18 Mar 2022

Surprising breast changes that happen once you turn 40: Are yours normal?

Hollywood may have us all believing that having perky, bouncy and unblemished breasts right into our 60s is the norm, but the truth is far from it.

As we age we all deal with the side effects of having carried our breasts through decades of life, love, hundreds of outfits, tens of bras and maybe even a few children to boot. As we hit 40 it’s time to start paying some extra attention to our breast buddies.

This time of ‘perimenopause’, ie ‘the change before the change’, is a really significant time that is not often talked about, sandwiched as it is between youth and menopause. It’s actually a really important time to start noticing changes in your breast health, and start important conversations with those around you.

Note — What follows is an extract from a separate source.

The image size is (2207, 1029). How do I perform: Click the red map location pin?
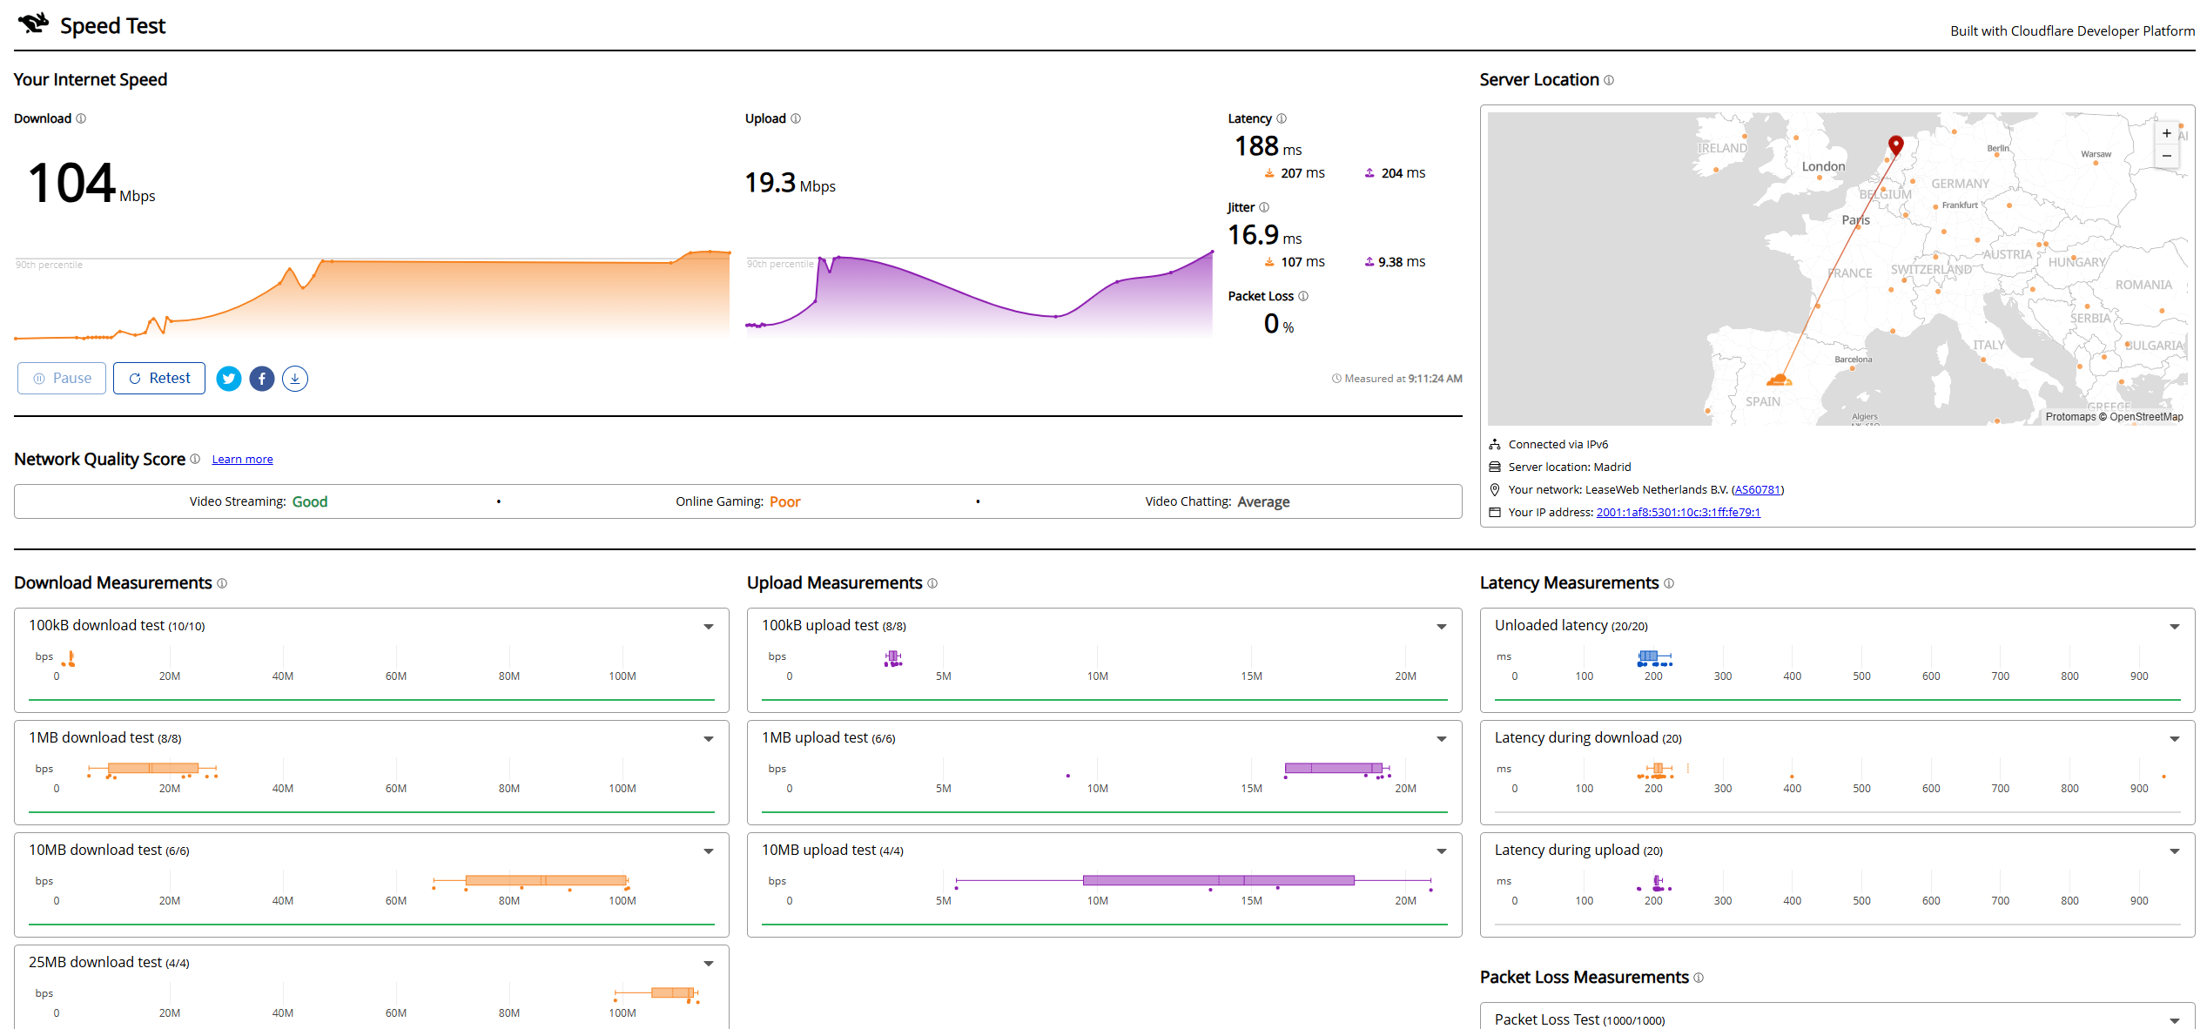click(x=1896, y=145)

The first change you might notice is breast sensitivity. Due to increased surges of estrogen, breasts can become tender and you may notice them a lot more than you did before.

Your bra may start to feel a bit tighter than it used to. The shorter cycles, increased estrogen and inflammation can lead to swelling. This is more common in overweight women, as stored fat can increase oestrogen in your bloodstream.

So what about sagging? Should we be aiming to look like J-Lo, or is what we’ve got going on normal?

As you age, you lose collagen, your skin becomes less elastic and your tendons lose strength. Your Cooper’s Ligaments: bands of tough, fibrous, flexible connective tissue that shape and support your breasts, begin to sag. There’s nothing we can do about these specifically, but lifestyle factors can make a lot of small differences.

Your 40s is also the time when your breast cancer risk begins to rise

As your breasts age they can change shape, get lumpier and even denser. This can lead to feeling more lumps but also more difficulty in finding the troublesome ones. That’s why getting regular check-ups and screens to make sure anything concerning is caught early is a really good idea.

Unfortunately, fear of embarrassment or anxiety about the screening procedure are common deterrents for women from having a breast screen.  Although it may be a little uncomfortable, the few minutes of discomfort far outweigh the alternative.

Improving your breast health in your 40s

Exercises like push-ups, wearing a more supportive bra, knowing your family health history and focusing on maintaining a healthy weight will go a long way to ensuring you have healthy breasts going into your 40s, 50s and 60s.

Getting regular breast exams and noticing what changes aren’t normal are also crucial, and should become a regular part of your healthful routine.

Utilising our easy to follow ‘three step’ process, LOOK, LIFT, FEEL, which is a simple breast examination you can undertake yourself at home in front of the mirror, is the ideal way to check the health of your breasts on a regular basis.  It is not meant to replace regular check-ups, but rather supplement them in between check-ups and annual scans.  If you find anything concerning, you can make an appointment with your GP who will then determine the next best steps.

The biggest factors to be aware of regarding breast cancer

The two biggest factors you need to be aware of are non-modifiable; being female and increasing age. However, there are modifiable factors. Lifestyle plays a part. Alcohol consumption such as drinking beer, wine and spirits can increase the levels of oestrogen and other hormones in the body associated with breast cancer development. Smoking can increase your risk of breast cancer. However, regular exercise not only helps to keep your weight in check but can also lower oestrogen levels and boost your immune system.

If you’re a little embarrassed to talk about your breasts with your friends, now is a great time to start opening up the topic as everyone is probably feeling as anxious as you. It can be a really great feeling to realise that while everyone is different, you’re actually totally normal.